Alex’s curry “man” soup

I had been fighting a creeping cold all weekend, and by Sunday at lunchtime my throat was really starting to hurt. I told Alex I wished our Indian food restaurant was open for lunch so I could go get some curry. This warm spice always seems to help soothe a sore throat. Alex didn’t hesitate for one second. He got right up and declared that he would make me a curry soup. What a good hubby, hah? 🙂 Alex is really good at making something from nothing, at putting together a bunch of random spices and ingredients into something scrumptious. So, he set out to concoct a curry soup using whatever we had in the fridge! I was on the couch, being a “backseat driver” to his soup-making, giving him little lessons on the basics of making soup from scratch (I make soup A LOT..almost every week!) “This is a man soup,” he kept saying. “It’s a man soup.” I am not sure on the meaning of this, but I can only assume it meant that he was just throwing it all together. But man, did his man soup turn out good! When I sat down to write this post, I asked Alex what he did to make that soup. He refused to tell me, saying, “Nope, nope,” then, with a smirk on his face, “Ummm I cannot just prostitute my man soup.”…ahem…Then finally, “I don’t even know what I did.” Sorry guys, we obviously are not very diligent “recipe developers,” but that’s why this post is about experiments! Anywho, from what I saw from my vantage point on the couch Alex coined and sauteed 1-2 carrots, then added some strips of red and green pepper and a few diced green onions. It smelled to me like he seasoned all of this with curry, and I would later find curry, ginger, and mustard seed left out on the counter. Lucky for me he rarely cleans up after himself, so his kitchen secrets aren’t too hard to figure out 😉 While the veggies softened, he seemed to be melting some frozen chicken stock cubes in a saucepan and perhaps adding spices to this as well. Next, he put the veggies into the chicken stock, and began to saute and spice some tofu. This is when I dozed off a little. But I know that he added Udon noodles and the cooked tofu to the soup at some point. He woke me from my doze with a steaming bowl of curry soup. It was sooooooo delicious. It was spicy and hot, sweet and soothing. I devoured it, and enjoyed a 30 minute reprieve from my aching throat. If Alex ever decides that it is, in fact, acceptable to “prostitute his man soup,” I will be sure to share the official recipe with you.

Oatmeal Cakes:

The idea for this was to have a kind of dense and filling pancake item, made out of cooked oatmeal! First, I put about 2 cups of quick oats in a bowl and mixed them with boiling water, making sure they weren’t soupy at all, but sticky instead. I then added a handful of raisins and a handful of pecans. Next, I formed balls out of the mixture and squished them between my two hands, making one cake at a time and using a spatula to get the sticky cake off of my hand and into a pan. I had greased the pan with coconut oil, and now cooked the cakes, letting them get golden on one side and then flipping them and letting them get golden on the other side. When the cakes were done, I drizzled them with honey and served Alex his with yogurt. These were yummy! With crispy outsides and dense, packed insides, they had a different texture than regularly-prepared oatmeal and were still just as filling. Success!

 

Sweet Potato Hash Browns served with tomatoes on a fried egg.

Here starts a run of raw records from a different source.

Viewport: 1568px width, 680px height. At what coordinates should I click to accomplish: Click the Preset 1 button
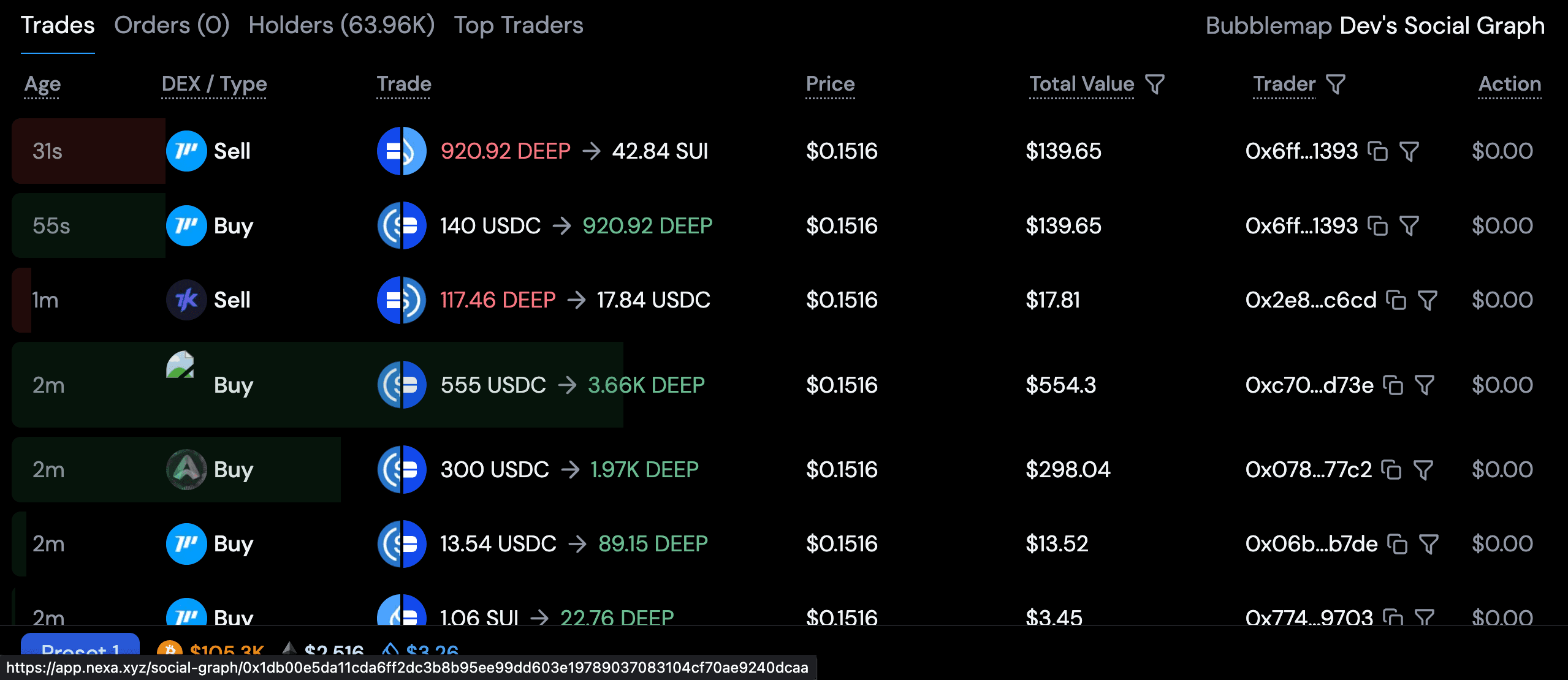(80, 652)
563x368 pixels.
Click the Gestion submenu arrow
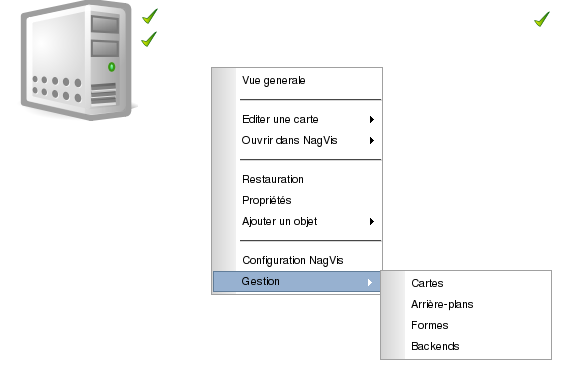(x=370, y=282)
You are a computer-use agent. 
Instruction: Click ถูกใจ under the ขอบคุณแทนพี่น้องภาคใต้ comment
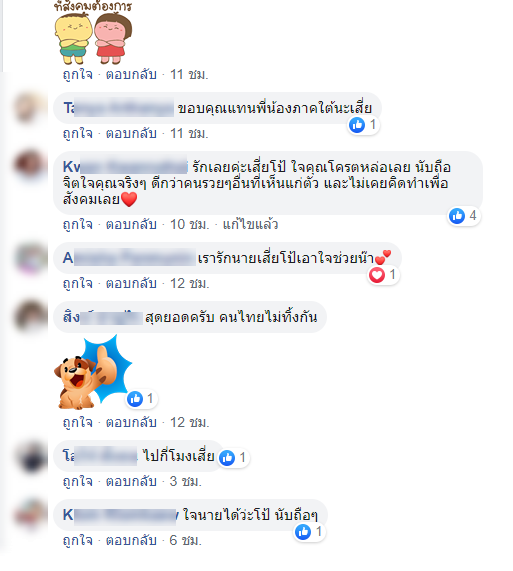pos(78,134)
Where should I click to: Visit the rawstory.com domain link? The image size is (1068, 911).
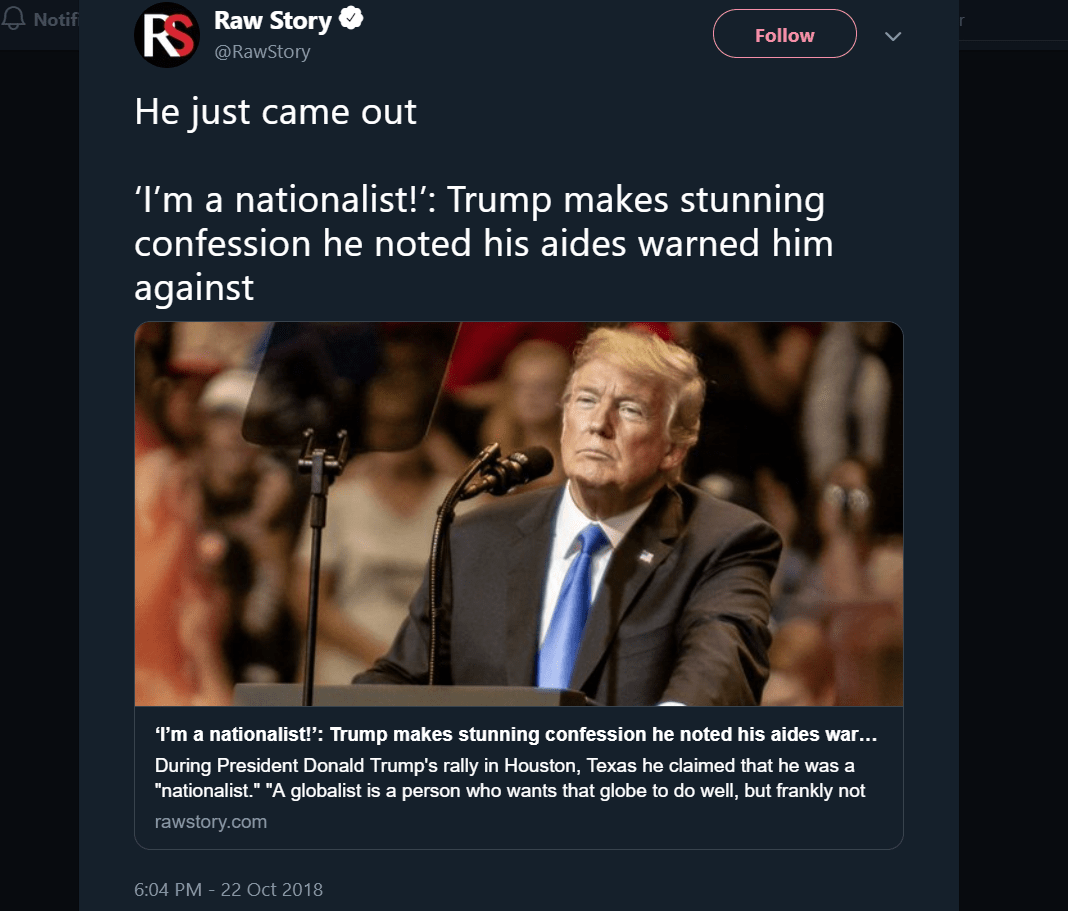point(211,822)
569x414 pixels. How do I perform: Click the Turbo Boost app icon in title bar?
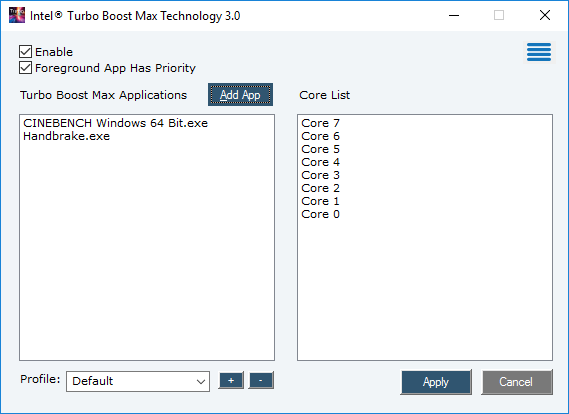pos(17,15)
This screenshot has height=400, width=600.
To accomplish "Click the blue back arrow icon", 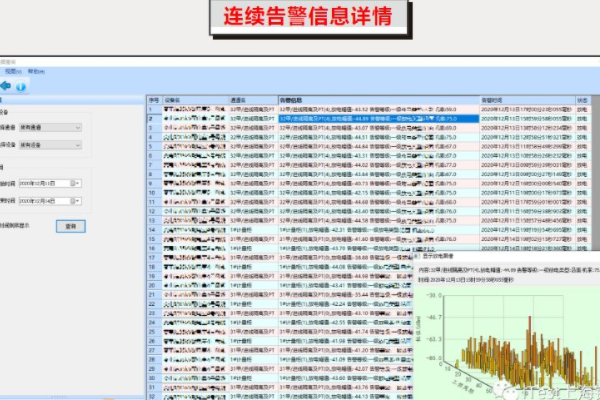I will tap(6, 86).
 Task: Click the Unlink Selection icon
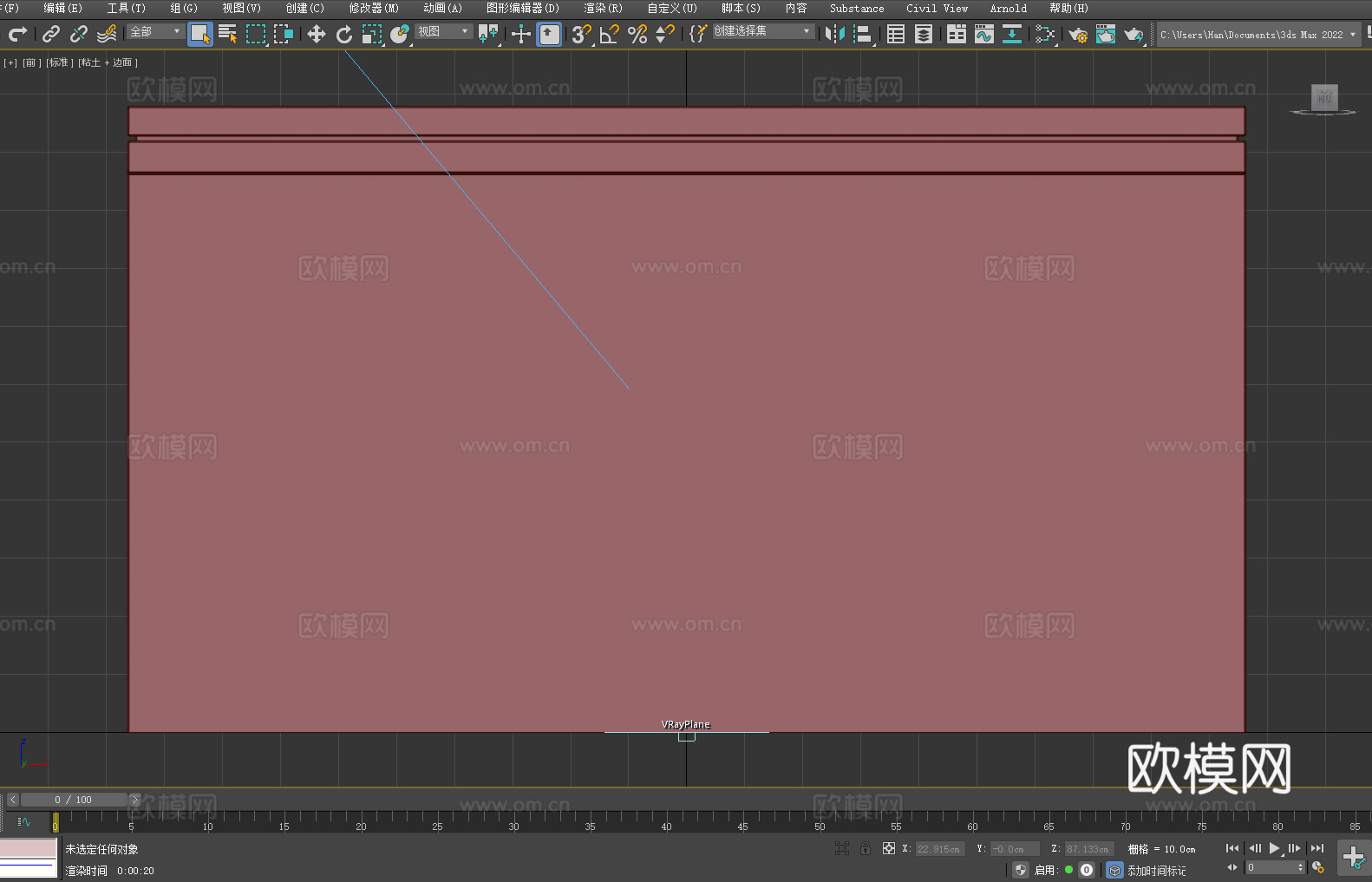79,34
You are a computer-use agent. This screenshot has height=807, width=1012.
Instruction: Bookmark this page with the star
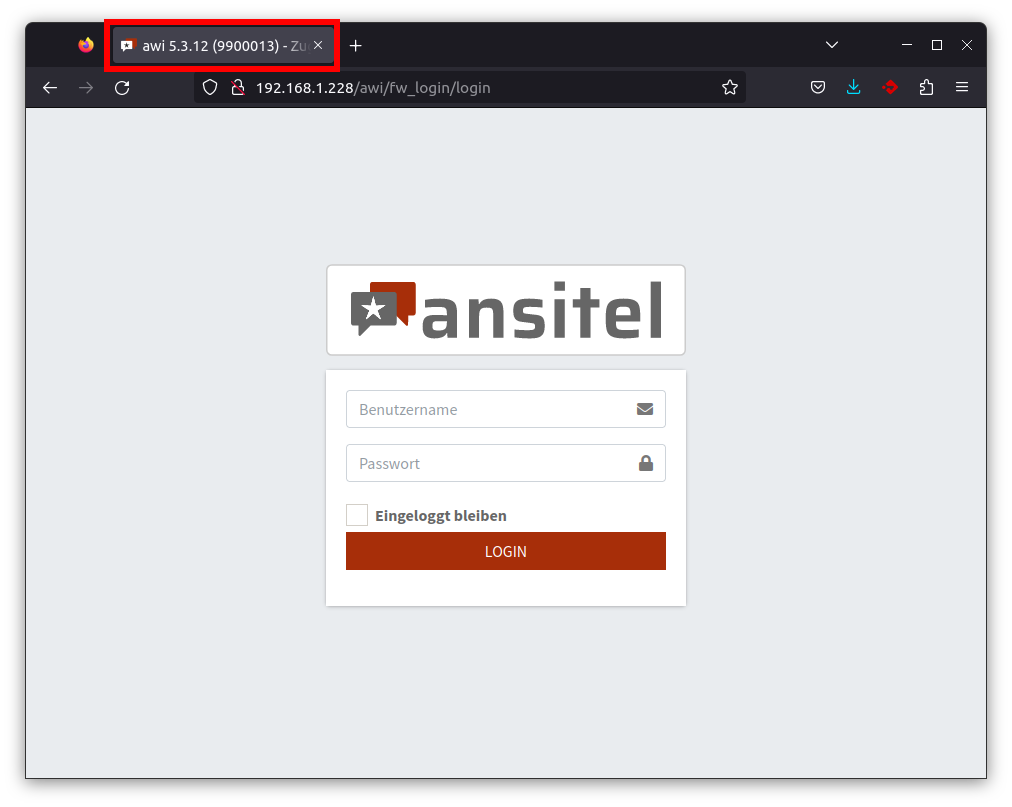[730, 88]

Sweet Potato Hash Browns served with tomatoes on a fried egg.

Sweet Potato Hash browns

I love sweet potatoes, and I love hash browns. So, one morning, I thought I would try my hand at combining these two glorious things. I used one sweet potato, and started by peeling it and cutting it in half width-wise (this sounds like a very weird term…but I cut it the way that wasn’t lengthwise. Is that called width-wise?? Somebody help me out on this one.) Then I grated one half into a bowl using a cheese grater. Next, I spread the grated product onto a paper towel, topped it with another paper towel, and pressed out as much moisture as I could. I recently learned that sweet potatoes have a very high moisture content, so I thought taking some of that water out might speed up the browning process. I then repeated the grating and pressing with the other half of the sweet tater. After I squeezed out as much moisture as I could, I tossed all the hash in a bowl with some cinnamon and a little bit of corn starch, which is another technique to remove moisture (I learned this when making sweet potato fries on Thursday night, following this recipe from A Couple Cooks….they were AMAZING)Next, I heated up some coconut oil in a pan and, once it was melted, I add the sweet potato hash. Using a spatula, I pressed it down until it was like one big cake. Then I let it sizzle for quite a while, at least 20 minutes. I cooked it until it was starting to brown on one side. Then I flipped it and let the hash brown on the other side. It was definitely getting crispy, but was still pretty soft in the center. I turned up the heat a little so they would really crisp on the outside and, after flipping them multiple times so neither side would burn, I served them up with some eggs. Overall, these turned out being pretty yummy. But I would like to try this experiment again and see if I can get them crispier, maybe by baking them for a while first to get ride of moisture and then frying them quickly for crispiness?

 

Squash and Zucchini noodles.

Squash and Zucchini noodles.

Squash and Zucchini Noodles

For this experiment, I followed a super easy recipe. I bought three zucchini and two yellow squash. I peeled them. I used my julienne cutter to cut each one, top to bottom, into “noodles,” taking care to stop the cutting when I reached the center/seeds. I then lined two baking sheets with paper towels (don’t worry, nothing caught on fire!) and baked these zoodles on 200 degrees for 30 minutes. When they came out of the oven, I let them cool for a few minutes and then wrapped the paper towel around them and squeezed out a bunch of moisture from the zoodles, which had begun to sweat during the baking process. Next, I sauteed them in olive oil until they reached the texture I wanted, and added some tomato and spiced, cooked tofu to them. It was much like a spaghetti squash dish, and I loved that it was fresh and still filling. Next time, I will try these with pesto. Yum!

 

 

 

Pizza on Cauliflower Crust.

Pizza on Cauliflower Crust.

 

Cauliflower Pizza Crust

This is something odd that I’ve heard and read about a few times recently. It was intriguing and simple enough to make me want to try it. Taking bits and pieces from a few different recipes, I was able to make a pretty decent cauliflower pizza crust. I bought a bag of frozen cauliflower and let it thaw. I then measured out 2 cups of cauliflower and, using my manual food processor, I ground it into a rice-like substance, being careful not to grind it to less than rice-grain size. Next I put it in a bowl, added two eggs, and about 1 cup of cheese. I mixed it all together, spread it onto a pizza stone, and sprinkled some Italian seasoning on top. Then I baked it on 400 degrees for 20 minutes. I took it out and added sauce and toppings, and put it back in for about 10 minutes. The end result was quite light and delicious. I do want to try this again, but next time I will try to make my “dough” less moist, as it didn’t get as firm and crispy as some of the recipes I read indicated it would. I would also like to make it thicker “crust” pizza next time because it got pretty flimsy after I added toppings.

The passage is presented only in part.